Hace dieciséis años, en un hito histórico, 144 países, incluyendo a más de 20 de América Latina, aprobaron la Declaración de las Naciones Unidas sobre los derechos de los pueblos indígenas el 13 de septiembre de 2007 en Nueva York. Así como en la arena global, en la región latinoamericana se han logrado avances en el ámbito legal en cuanto a la garantía de los derechos de estos pueblos. No obstante, basta ver un poco más allá para encontrar serias paradojas que nos obligan a levantar la voz con urgencia antes que a celebrar los progresos logrados.
Una de las demandas históricas más importantes de los pueblos indígenas es aquella referida a la garantía de sus derechos territoriales. El territorio, además de proveer sus medios de vida, es central para su conexión espiritual, para la construcción de su identidad y la reproducción de su cultura. Este espacio, a su vez, permite el ejercicio de su autonomía y autogobierno, el desarrollo de sus relaciones sociales, y el sostenimiento de su acción colectiva. Así, garantizar los derechos territoriales de los pueblos indígenas resulta un paso inconmensurable para asegurar otros derechos fundamentales, tanto individuales como colectivos.

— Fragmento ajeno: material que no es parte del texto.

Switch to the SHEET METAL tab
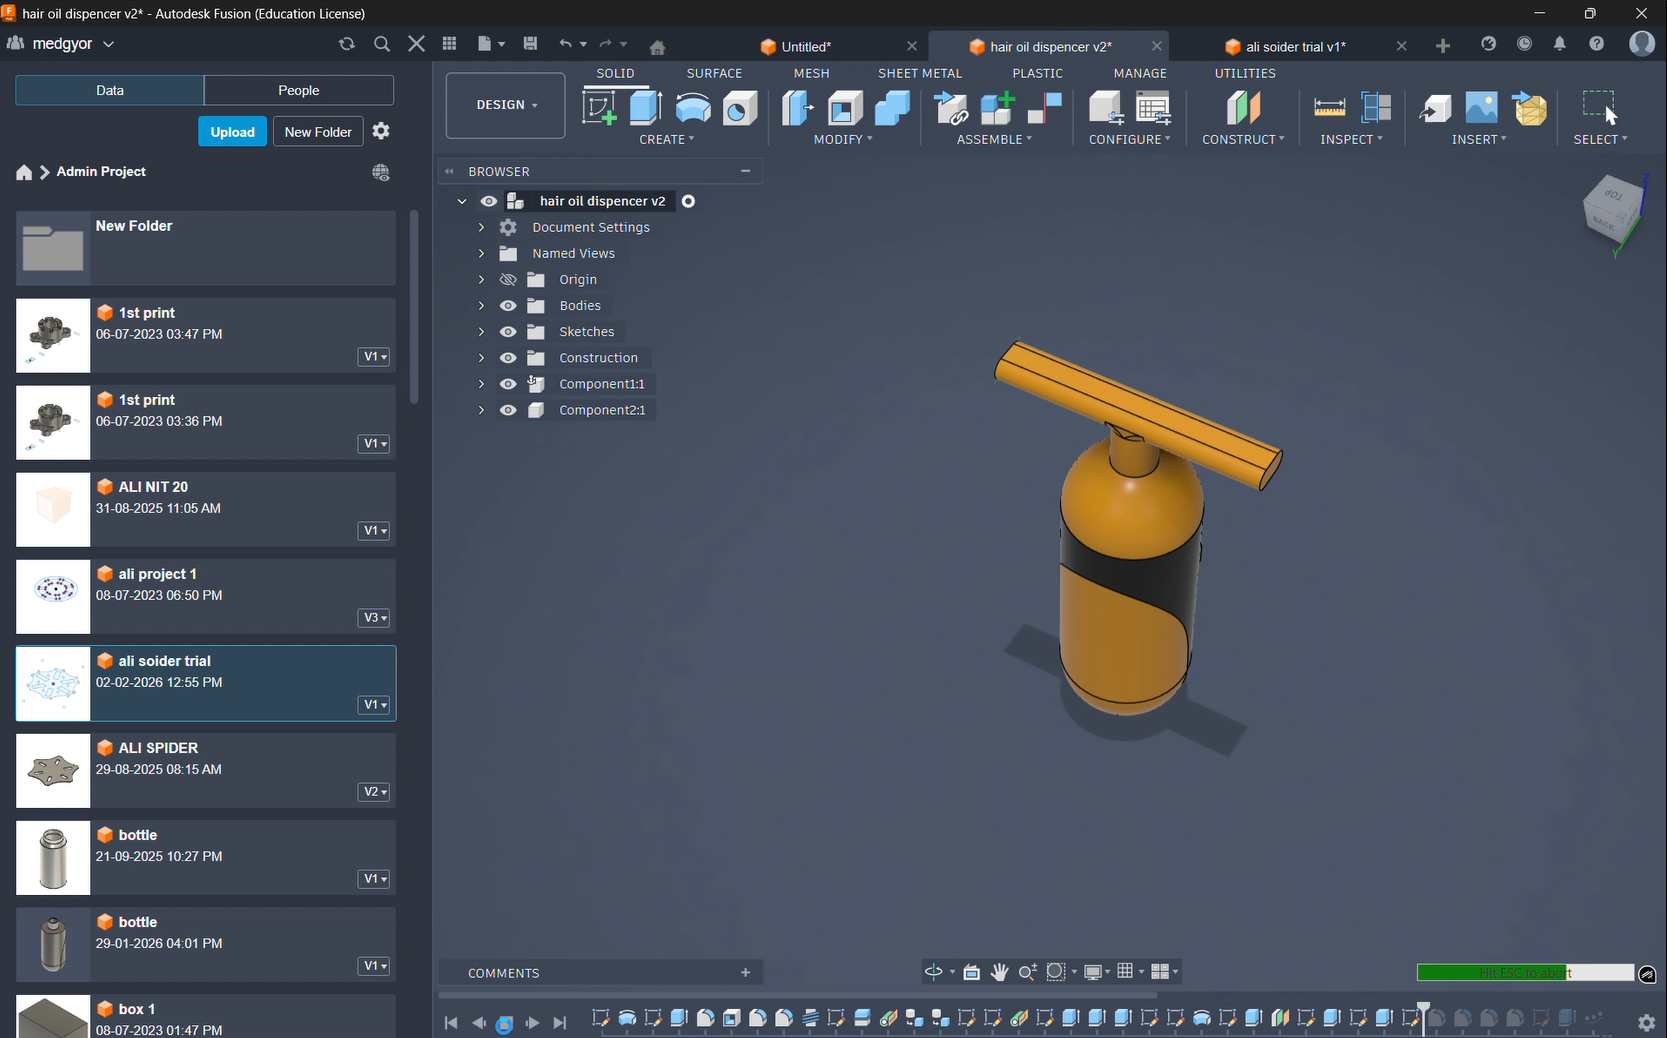pos(919,73)
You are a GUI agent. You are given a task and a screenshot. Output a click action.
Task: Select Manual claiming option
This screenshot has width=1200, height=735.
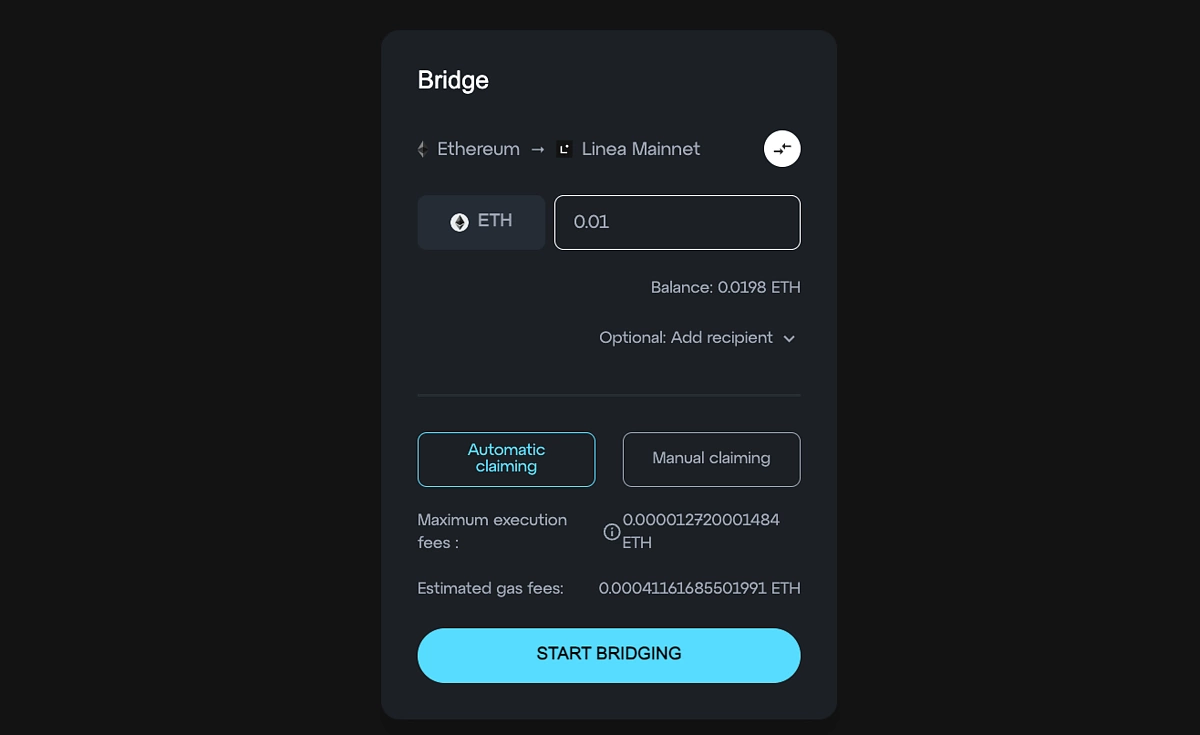711,459
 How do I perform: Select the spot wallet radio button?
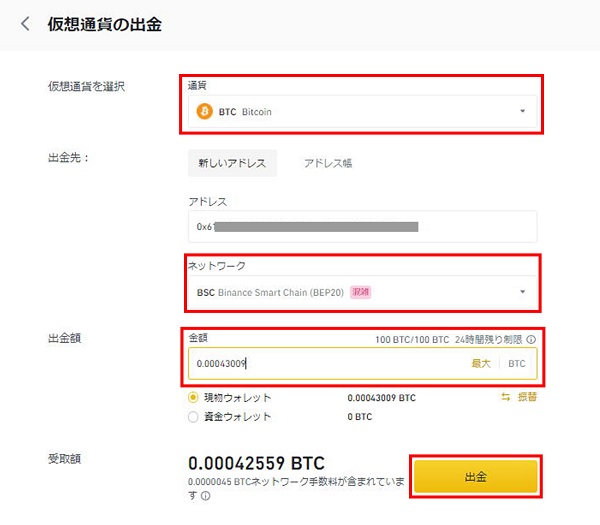[193, 398]
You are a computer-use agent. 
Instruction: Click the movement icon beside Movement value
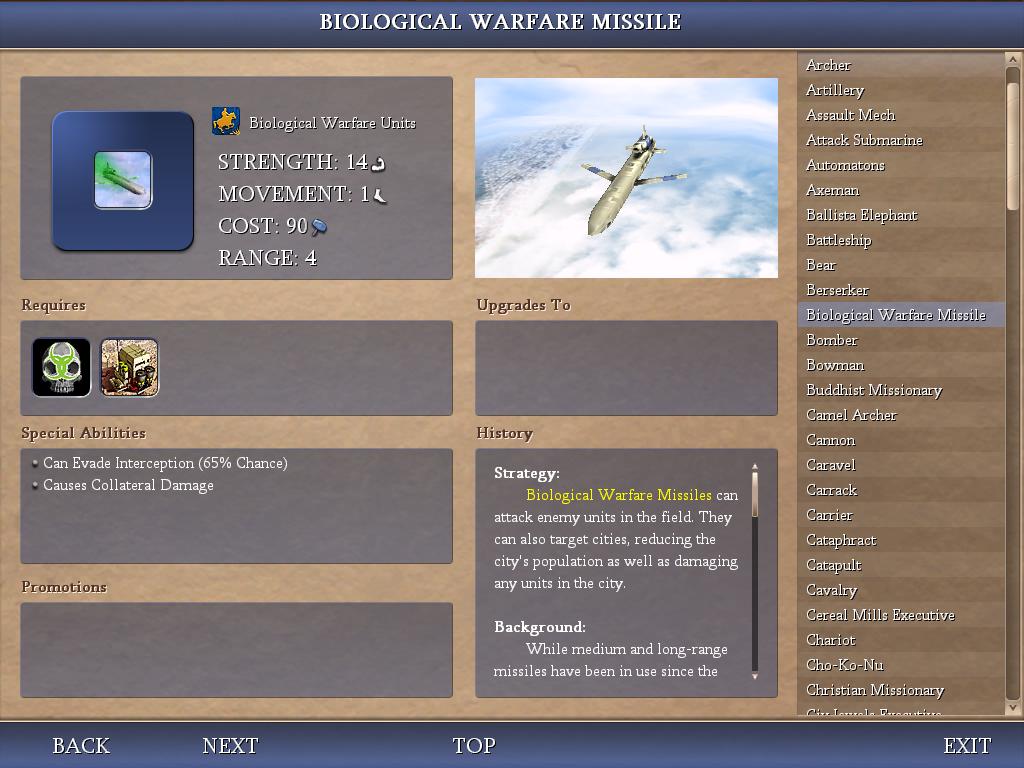click(x=380, y=195)
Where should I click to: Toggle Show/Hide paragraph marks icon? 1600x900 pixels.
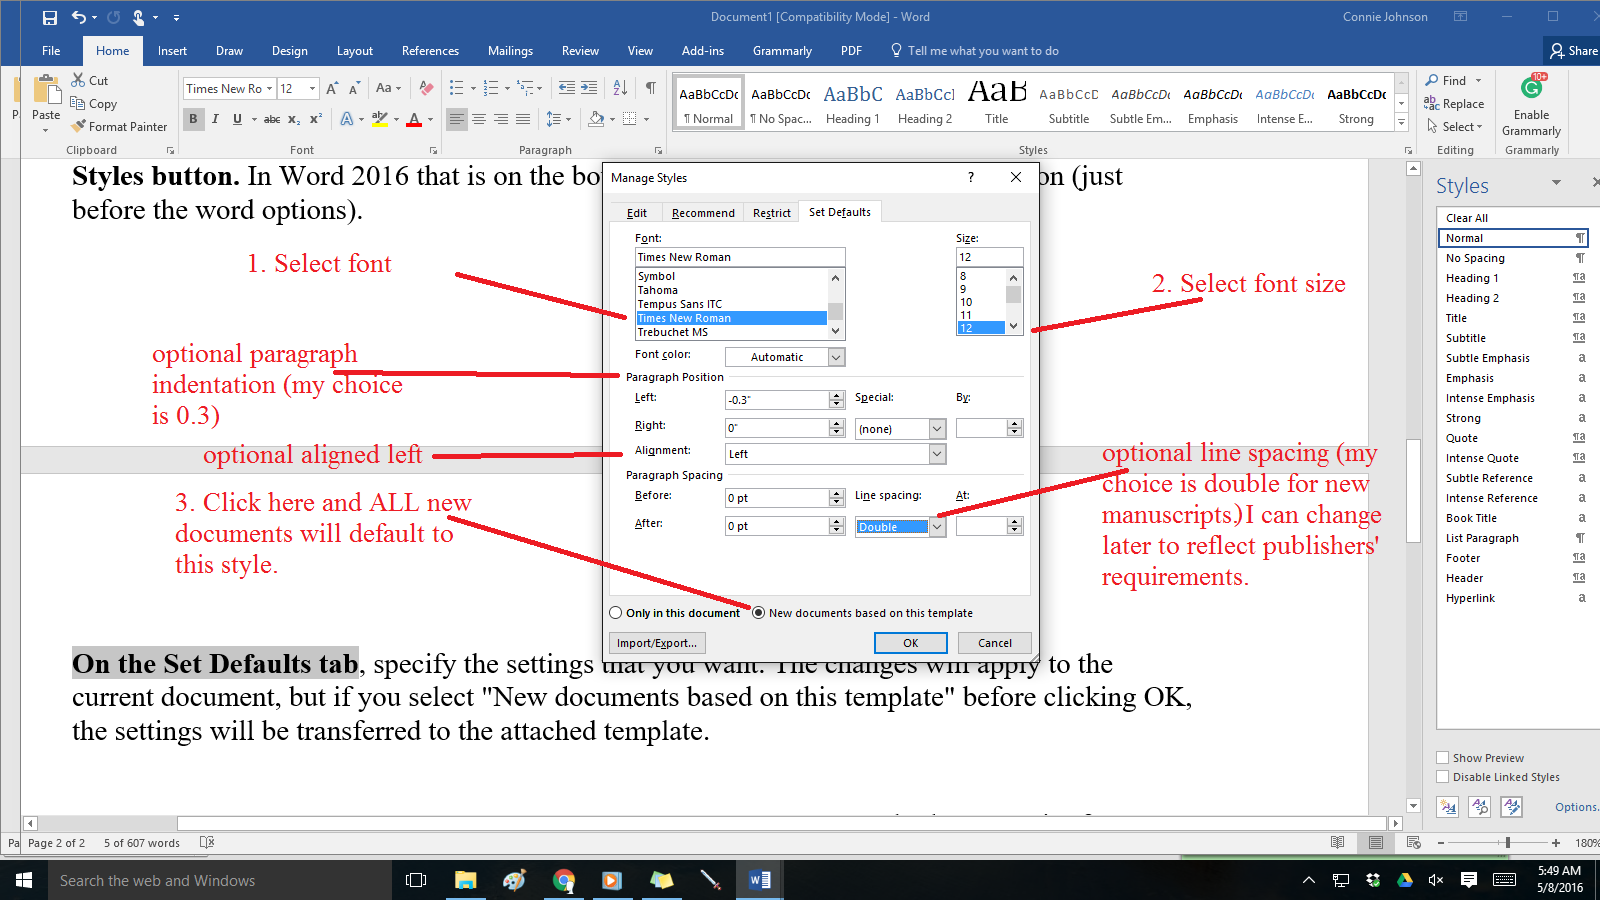coord(650,88)
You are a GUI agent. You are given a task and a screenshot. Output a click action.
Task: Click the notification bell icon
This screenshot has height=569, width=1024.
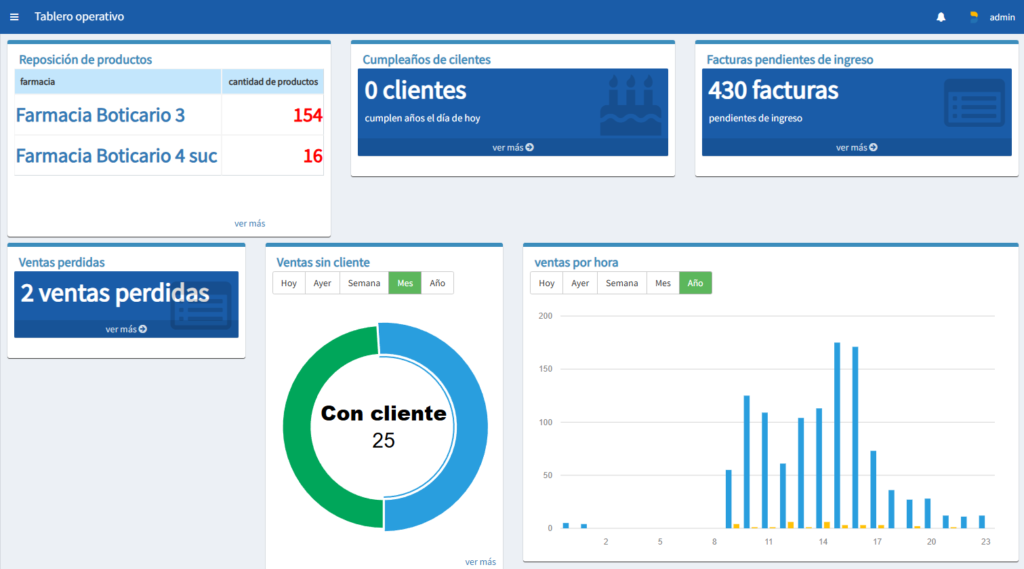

En nuestra región, el comportamiento de los gobiernos frente a este derecho ha sido, por lo general, dual y bipolar. Por un lado, hay una extendida ratificación de convenios y declaraciones internacionales en favor de los derechos indígenas, así como una proliferación de normas y políticas de calidad aceptable para la realización de sus derechos territoriales. Y, por otro lado, América Latina se sitúa en el mundo como la región más letal para los defensores y defensoras de la tierra y el medio ambiente, siendo las personas de origen indígena quienes registran más ataques y asesinatos. Más aún, de acuerdo con la FAO, el 30% de los territorios indígenas no cuenta con reconocimiento legal en la región. Existe, entonces, una enorme brecha entre la producción normativa y su implementación, pero que se camufla bastante bien ante la falta de datos y de visibilidad sobre la situación de los pueblos indígenas de la región. En ese sentido, resulta urgente superar la invisibilidad estadística y generar información complementaria a la oficial, considerando la voz de los distintos actores del territorio, y contribuyendo a desenmascarar el “virtuosismo” legislativo.
Una segunda paradoja, bastante más escandalosa, ocurre cuando las leyes y políticas que deberían proteger a los pueblos indígenas son diseñadas para restringir sus derechos territoriales de manera deliberada. Ocurre de forma periódica en la región, como recientemente han testimoniado los pueblos indígenas de Jujuy (Argentina) acerca de la decisión gubernamental de reformar la Constitución, facilitando la explotación del litio en sus territorios, o con los intentos del Congreso peruano por alterar las normas que protegen los derechos de los indígenas en aislamiento voluntario. Por lo general, este camino genera severos conflictos sociales y altos costos en vidas humanas.
Ante esta realidad, es esencial dirigir la atención no solo a la normativa, sino al comportamiento público en los territorios. ¿Se asignan suficientes recursos para regularizar territorios indígenas? ¿Qué institucionalidad pública ha sido creada y con qué capacidades cuenta para atender esta problemática? ¿Cómo se garantiza la participación indígena y la consulta previa? Observar la relación entre el Estado y sectores económicos que presionan sus tierras es igualmente crítico. Resultará un contrasentido, por ejemplo, implementar generosos programas de manejo de recursos naturales para las comunidades indígenas, si a la par se generan incentivos para la operación de petroleras o la expansión de los monocultivos sobre sus tierras.
Afortunadamente, las organizaciones indígenas y sus aliados trabajan en conjunto para enfrentar estos desafíos. Iniciativas como el Grupo de Trabajo de Pueblos Indígenas, que promueve la ILC América Latina, y su campaña Asegurar los Territoriales Indígenas para Proteger la Vida, apuntan en esa dirección.